The current asset allocation is:
Asset Class Target
Canadian Fixed Income 10 per cent
Canadian Real Estate 15 per cent
Canadian Equities 30 per cent
U.S. Equities 30 per cent
EAFE Equities 15 per cent
With equities, the challenge will always be finding the right managers that add value while controlling risk. Burgundy Asset Management invests Canadian and EAFE equities in very concentrated portfolios with a general indifference to typical sector allocations of other managers and the relative benchmark indices. They seek the best businesses through in-depth bottom-up research, and buy the stock only when the price warrants investment. The result of this is portfolios that will deviate from short-term market returns, but be well positioned to provide longer-term success and also help insulate the portfolio during times of poor market returns as the high-quality stocks in the portfolio provide much needed downside protection.
Our U.S. equity manager J.P. Morgan faces the challenge of adding value in the very efficient U.S. investment marketplace.
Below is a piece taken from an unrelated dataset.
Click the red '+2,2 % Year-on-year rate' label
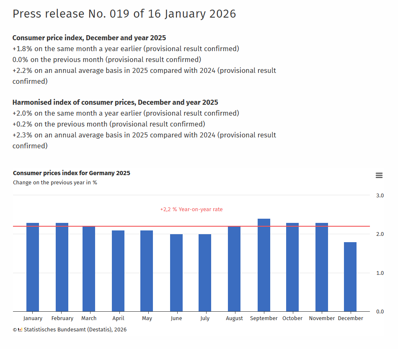The image size is (398, 349). [x=191, y=209]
They do so by focusing on intensive research which allows them to identify companies that are leaders in each industry. Research analysts at J.P. Morgan are as important as portfolio managers, thus career analysts can analyze different companies in the various industries over long time horizons. The portfolio is large, robust, and very conscious of managing risk.
The other two asset classes are fixed income and real estate. The current fixed income mandate focuses on midterm issues of government bonds. Predictable cash flows and a low return volatility are the two primary reasons these bonds are held in the portfolio. Although the expected returns of bonds as an asset class are comparatively low, bonds provide liquidity, and more importantly, add diversification to the overall portfolio. In a portfolio biased towards equities, bonds help reduce risk as they respond to market conditions differently than equities. Toron-AMI manages the bond portfolio with an emphasis on quality and liquidity, and have generated returns this year that are very close to corporate returns without any of the corporate risk.
Finally, Canadian real estate provides further diversification, as it has low correlation to both equities and bonds, and the market for real estate is less efficient than that of the stock markets. Real estate offers higher expected returns than bonds, and provides these returns through both capital appreciation and net income from properties. When constructing a large diversified portfolio, endowment funds in Canada have traditionally looked first to equities and bonds, given the large, liquid and intensively research markets they operate within. Increasingly over the past several years, in order to further diversify a portfolio, and add value, alternative investments have been added as assets to Canadian endowment funds. Such mandates as real estate, hedge funds, and private equity have been adopted by many funds. The University’s investment in the Great-West Life Real Estate Fund was to further diversify the portfolio and add higher expected returns to the portfolio. The fund is well diversified across both region and property type, which allows the University to invest in real estate, while tempering the risk of investing in any one market segment.
The Committee will continue to review the asset allocation, particularly in the likelihood of changing the spending policy. Potential new asset classes will be judged on their relative merits. The difficulty in investing in private equity, hedge funds, and infrastructure is the scale of these investments; finding reputable managers whose interests are aligned with our interests; high fees; lack of liquidity; and currency risk (as many of these investments are foreign). Whether it is the adoption of new mandates, or changes to the policy target allocations, the role of asset classes and diversification will always be the most important building block in the foundation of the endowment fund.